To send a log specifically over the MCP channel (so the *host UI* sees it, not just your container logs):
```csharp
await server.SendNotificationAsync(
NotificationMethods.LoggingMessageNotification,
new LoggingMessageNotificationParams
{
Level = LoggingLevel.Info,
Logger = "weather",
Data = JsonSerializer.SerializeToElement(new { city, latency_ms = 123 })
},
ct);
```
The client may have set a `setLevel` filter — don't spam levels below it.
## Progress notifications
For long-running tools, send progress updates so the host can display a spinner with text:
```csharp
[McpServerTool, Description("Processes a large dataset.")]
public static async Task<string> Process(
IMcpServer server,
RequestContext<CallToolRequestParams> ctx,
string datasetId,
CancellationToken ct)
{
var progressToken = ctx.Params.Meta?.ProgressToken;
for (int i = 0; i < 100; i++)
{
await Task.Delay(50, ct);
if (progressToken is not null)
{
await server.SendNotificationAsync(
NotificationMethods.ProgressNotification,
new ProgressNotificationParams
{
ProgressToken = progressToken,
Progress = i + 1,
Total = 100,
Message = $"Processing item {i + 1} of 100"
},
ct);
}
}
return "Done.";
}
```
Only send progress if the client passed a `progressToken` in the request meta — otherwise the host isn't listening.

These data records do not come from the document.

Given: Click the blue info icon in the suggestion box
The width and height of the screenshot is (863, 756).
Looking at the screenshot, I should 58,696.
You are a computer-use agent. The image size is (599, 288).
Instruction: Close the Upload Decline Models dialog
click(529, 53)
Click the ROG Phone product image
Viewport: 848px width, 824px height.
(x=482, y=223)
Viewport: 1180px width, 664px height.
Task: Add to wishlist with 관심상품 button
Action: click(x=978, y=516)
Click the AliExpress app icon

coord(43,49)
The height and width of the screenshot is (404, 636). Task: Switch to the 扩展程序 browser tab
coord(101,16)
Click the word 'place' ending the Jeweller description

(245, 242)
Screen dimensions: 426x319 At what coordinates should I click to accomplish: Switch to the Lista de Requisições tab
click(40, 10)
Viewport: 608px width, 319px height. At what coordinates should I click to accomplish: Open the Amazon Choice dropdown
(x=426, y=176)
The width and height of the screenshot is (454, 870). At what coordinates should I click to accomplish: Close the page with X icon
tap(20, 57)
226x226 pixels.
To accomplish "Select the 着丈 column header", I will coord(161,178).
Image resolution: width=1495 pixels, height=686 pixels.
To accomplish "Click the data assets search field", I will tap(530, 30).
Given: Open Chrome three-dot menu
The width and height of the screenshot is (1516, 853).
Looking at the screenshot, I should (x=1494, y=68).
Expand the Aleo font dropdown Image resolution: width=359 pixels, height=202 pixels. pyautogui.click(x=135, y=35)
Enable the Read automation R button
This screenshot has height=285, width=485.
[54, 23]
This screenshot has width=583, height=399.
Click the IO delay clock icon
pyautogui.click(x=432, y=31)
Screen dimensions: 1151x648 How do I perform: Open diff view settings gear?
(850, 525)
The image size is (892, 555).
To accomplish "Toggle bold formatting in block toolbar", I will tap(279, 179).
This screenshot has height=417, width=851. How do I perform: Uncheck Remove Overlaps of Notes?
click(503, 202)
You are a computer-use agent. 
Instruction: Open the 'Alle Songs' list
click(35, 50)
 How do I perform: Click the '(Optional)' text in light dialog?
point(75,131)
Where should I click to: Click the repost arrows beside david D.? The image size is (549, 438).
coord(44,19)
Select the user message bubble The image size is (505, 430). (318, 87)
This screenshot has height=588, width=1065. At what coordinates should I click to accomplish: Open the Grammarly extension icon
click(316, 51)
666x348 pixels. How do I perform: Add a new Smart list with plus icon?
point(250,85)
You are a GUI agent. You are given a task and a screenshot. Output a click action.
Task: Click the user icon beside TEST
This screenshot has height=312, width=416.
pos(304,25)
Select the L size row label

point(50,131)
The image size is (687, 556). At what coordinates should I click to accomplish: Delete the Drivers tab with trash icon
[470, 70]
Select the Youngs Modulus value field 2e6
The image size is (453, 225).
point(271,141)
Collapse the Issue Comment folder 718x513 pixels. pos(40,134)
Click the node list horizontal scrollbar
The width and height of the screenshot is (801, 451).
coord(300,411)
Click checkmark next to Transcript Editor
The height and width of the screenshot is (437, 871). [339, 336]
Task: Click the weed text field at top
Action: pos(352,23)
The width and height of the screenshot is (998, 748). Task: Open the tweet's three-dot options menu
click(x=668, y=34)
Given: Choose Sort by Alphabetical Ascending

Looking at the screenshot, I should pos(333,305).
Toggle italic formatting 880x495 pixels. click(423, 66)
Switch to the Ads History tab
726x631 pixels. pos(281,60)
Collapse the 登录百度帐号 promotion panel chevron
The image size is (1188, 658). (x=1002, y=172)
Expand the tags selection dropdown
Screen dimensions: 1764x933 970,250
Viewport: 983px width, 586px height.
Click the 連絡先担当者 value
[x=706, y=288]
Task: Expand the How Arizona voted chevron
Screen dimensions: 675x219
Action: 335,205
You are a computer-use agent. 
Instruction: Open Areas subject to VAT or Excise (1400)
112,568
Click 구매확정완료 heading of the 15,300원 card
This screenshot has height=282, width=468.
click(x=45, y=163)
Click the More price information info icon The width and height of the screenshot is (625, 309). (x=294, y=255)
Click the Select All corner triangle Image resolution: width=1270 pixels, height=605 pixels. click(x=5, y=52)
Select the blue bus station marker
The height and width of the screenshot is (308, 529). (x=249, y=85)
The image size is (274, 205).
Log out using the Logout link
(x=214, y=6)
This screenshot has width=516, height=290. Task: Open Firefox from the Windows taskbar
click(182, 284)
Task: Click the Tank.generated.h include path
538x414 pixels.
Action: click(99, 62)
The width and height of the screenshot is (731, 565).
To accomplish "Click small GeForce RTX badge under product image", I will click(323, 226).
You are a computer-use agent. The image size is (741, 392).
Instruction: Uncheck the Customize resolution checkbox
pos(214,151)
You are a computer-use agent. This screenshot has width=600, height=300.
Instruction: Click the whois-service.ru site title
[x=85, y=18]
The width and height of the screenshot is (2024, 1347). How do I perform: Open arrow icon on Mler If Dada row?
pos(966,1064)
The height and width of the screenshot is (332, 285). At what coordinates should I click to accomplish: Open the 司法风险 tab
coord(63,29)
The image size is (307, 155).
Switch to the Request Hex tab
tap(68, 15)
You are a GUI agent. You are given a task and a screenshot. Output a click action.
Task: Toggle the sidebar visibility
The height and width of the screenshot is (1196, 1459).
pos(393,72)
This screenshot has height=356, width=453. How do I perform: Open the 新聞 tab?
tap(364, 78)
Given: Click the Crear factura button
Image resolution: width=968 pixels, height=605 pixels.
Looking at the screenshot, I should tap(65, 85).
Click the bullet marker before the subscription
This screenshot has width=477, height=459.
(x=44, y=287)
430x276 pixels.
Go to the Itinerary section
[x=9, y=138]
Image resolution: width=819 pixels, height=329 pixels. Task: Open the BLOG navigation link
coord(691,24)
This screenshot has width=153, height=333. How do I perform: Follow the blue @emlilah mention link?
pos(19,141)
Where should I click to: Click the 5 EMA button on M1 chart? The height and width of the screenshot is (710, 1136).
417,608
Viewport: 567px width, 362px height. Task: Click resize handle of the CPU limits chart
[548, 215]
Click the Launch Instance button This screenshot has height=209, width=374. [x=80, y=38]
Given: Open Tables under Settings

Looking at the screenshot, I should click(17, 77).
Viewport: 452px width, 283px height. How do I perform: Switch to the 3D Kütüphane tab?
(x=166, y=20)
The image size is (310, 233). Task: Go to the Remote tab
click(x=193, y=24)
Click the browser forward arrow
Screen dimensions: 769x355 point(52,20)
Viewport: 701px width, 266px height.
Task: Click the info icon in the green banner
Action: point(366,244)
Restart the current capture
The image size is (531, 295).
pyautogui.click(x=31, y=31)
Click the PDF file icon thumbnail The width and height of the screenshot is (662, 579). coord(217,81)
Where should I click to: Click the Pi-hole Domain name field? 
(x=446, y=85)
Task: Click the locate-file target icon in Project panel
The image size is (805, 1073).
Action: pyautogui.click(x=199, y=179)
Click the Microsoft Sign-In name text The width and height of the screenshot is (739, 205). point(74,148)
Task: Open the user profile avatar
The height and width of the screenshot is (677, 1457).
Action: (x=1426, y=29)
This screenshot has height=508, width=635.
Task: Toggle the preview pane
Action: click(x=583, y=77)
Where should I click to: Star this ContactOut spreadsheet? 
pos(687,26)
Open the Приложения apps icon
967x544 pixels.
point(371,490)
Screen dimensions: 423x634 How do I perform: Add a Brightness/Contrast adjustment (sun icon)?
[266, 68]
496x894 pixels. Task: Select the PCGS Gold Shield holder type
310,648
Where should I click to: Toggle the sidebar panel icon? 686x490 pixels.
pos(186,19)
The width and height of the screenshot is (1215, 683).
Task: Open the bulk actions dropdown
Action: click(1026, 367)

## Notification handlers (server-side)
Servers can react to notifications the client sends:
```csharp
options.Capabilities ??= new();
options.Capabilities.NotificationHandlers ??= [];
options.Capabilities.NotificationHandlers[NotificationMethods.RootsListChangedNotification] =
async (notification, ct) =>
{
// Refresh root cache, etc.
};
options.Capabilities.NotificationHandlers[NotificationMethods.CancelledNotification] =
async (notification, ct) =>
{
// The client cancelled a request; if you have side-effects in flight, abort them.
};
```
## Filters / middleware
The SDK supports filters that wrap tool calls (think ASP.NET Core middleware for MCP). Use them for cross-cutting concerns: auth checks, telemetry, rate limiting, audit logging.
```csharp
builder.Services
.AddMcpServer()
.WithStdioServerTransport()
.WithToolsFromAssembly()
.WithCallToolFilter(async (ctx, next) =>
{
var sw = Stopwatch.StartNew();
try
{
return await next(ctx);
}
finally
{
sw.Stop();
ctx.Server.Services?
.GetRequiredService<ILogger<Program>>()
.LogInformation("Tool {Tool} took {Ms}ms",
ctx.Params.Name, sw.ElapsedMilliseconds);
}
});
```
Similar `With*Filter` helpers exist for resources, prompts, and other capabilities — check the SDK API reference for the current set.
## Server instructions (system-prompt-ish)
You can supply instructions sent to the client at initialise time. Hosts may include them in the LLM's system prompt.
```csharp
builder.Services.AddMcpServer(options =>
{
options.ServerInstructions =
"Use the booking tools to schedule meetings. " +
"Always confirm with the user before booking via elicitation.";
});
```
Keep this short — every token here costs the user.
## Capabilities advertising
If you want to *not* advertise a capability you happen to have code for, you can mute it:
```csharp
builder.Services.AddMcpServer(options =>
{
options.Capabilities = new()
{
Tools = new(), // advertise tools
Prompts = new(), // advertise prompts
Resources = null, // do NOT advertise resources, even if some are registered
Logging = new()
};
});
```
By default, the SDK advertises everything you've registered — usually the right behaviour.